I imagined the scenario that set this guy off. He's sitting in his office, in front of Internet Explorer running on System 9, and the client calls him up and says, "Who the hell is this designer writing about our company and our website all over the Internet and putting up the mockup you just showed us last Tuesday?!"

And the design firm CEO guy can only say, "Huh? I have no idea what you're talking about! What? Where? On a blog? What blog? How do I get to a blog? Can I see it on my Internet Explorer?"

And he goes and (with some difficulty, I'm guessing — probably by following a link in an email sent by the client, and certainly not by doing a search to find it, or, y'know, actually knowing I had a blog in the first place) finds my post, and reads it, and sees the tiny little mockup there, and fires off this angry email at me because he felt like a complete dope for being embarrassed in front of his client.

Which I can understand. I'd be embarrassed too.

But I mean, c'mon. Let's not overreact here.
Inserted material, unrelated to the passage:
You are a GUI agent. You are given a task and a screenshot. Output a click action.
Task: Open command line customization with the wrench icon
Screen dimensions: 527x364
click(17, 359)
A) I put up a tiny mockup. That I designed. For starters, that entire design, with the exception of the client's logo in the corner, is owned by me under U.S. copyright law until I get paid for it, buster. Which you haven't done yet. You are a professional in the graphic design industry, are you not? You do understand copyright law, do you not? Asshat?

B) My post was insulting? As hell? What, by implying that a huge company such as your client should by all accounts have a very professional website and it's surprising that they don't? Well excuse the hell out of me for being honest. I can see how they'd be rightfully ashamed, but insulted? Methinks you need to examine your emotions a little bit more closely, friends.

C) What exactly were you angriest about? That you looked like a fool in front of your client because you'd hired some contractor to do your work for you? Or that you looked like a fool in front of the client when you didn't know that it's pretty common for designers these days to actually have a blog, and *gasp* even discuss their work on their blogs! Or was it that you were embarrassed that you hadn't asked me to sign any sort of nondisclosure agreement or even implied in any way that this homepage mockup design was some ultra-secret project that had to be kept from the world at all costs?

Look pal, I could understand them and you being upset if I'd posted something important, but it's a damn homepage with a couple paragraphs of marketingese on it. Get a grip.

(Mistake #4: Not realizing that a guy who uses Internet Explorer on System 9 is probably a few years out of touch with the way the design community — and in fact, the world — operates these days. It's about transparency, pal. It's about sharing, and community, and writing about what you do.)

Okay, so I took the screenshot down, and I deleted the client's name from the post, but I'd be damned if I was going to censor my own (truthful) post. At that point, job be damned, it was pretty evident that I didn't want to work for this asshat if this was the way he did business.

Luckily, I never had to work with him again. Although it was many months before I finally got my measly $500 out of him.